<<<<

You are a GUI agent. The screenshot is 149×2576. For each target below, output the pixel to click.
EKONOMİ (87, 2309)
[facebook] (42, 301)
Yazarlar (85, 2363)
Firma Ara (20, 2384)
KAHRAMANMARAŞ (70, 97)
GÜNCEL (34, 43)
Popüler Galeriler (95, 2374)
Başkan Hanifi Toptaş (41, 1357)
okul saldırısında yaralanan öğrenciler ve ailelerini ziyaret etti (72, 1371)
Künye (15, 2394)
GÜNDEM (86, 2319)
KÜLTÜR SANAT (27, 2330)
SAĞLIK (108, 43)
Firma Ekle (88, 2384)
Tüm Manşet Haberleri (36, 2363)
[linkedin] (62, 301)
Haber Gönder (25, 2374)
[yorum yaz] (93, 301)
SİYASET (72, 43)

>>>>

Please write out every record shown above exactly as it reads.

** ANSWER TO THIS EXERCISE **
You are a GUI agent. The screenshot is 149×2576. For each target below, output the pixel to click.
EKONOMİ (87, 2309)
[facebook] (42, 301)
Yazarlar (85, 2363)
Firma Ara (20, 2384)
KAHRAMANMARAŞ (70, 97)
GÜNCEL (34, 43)
Popüler Galeriler (95, 2374)
Başkan Hanifi Toptaş (41, 1357)
okul saldırısında yaralanan öğrenciler ve ailelerini ziyaret etti (72, 1371)
Künye (15, 2394)
GÜNDEM (86, 2319)
KÜLTÜR SANAT (27, 2330)
SAĞLIK (108, 43)
Firma Ekle (88, 2384)
Tüm Manşet Haberleri (36, 2363)
[linkedin] (62, 301)
Haber Gönder (25, 2374)
[yorum yaz] (93, 301)
SİYASET (72, 43)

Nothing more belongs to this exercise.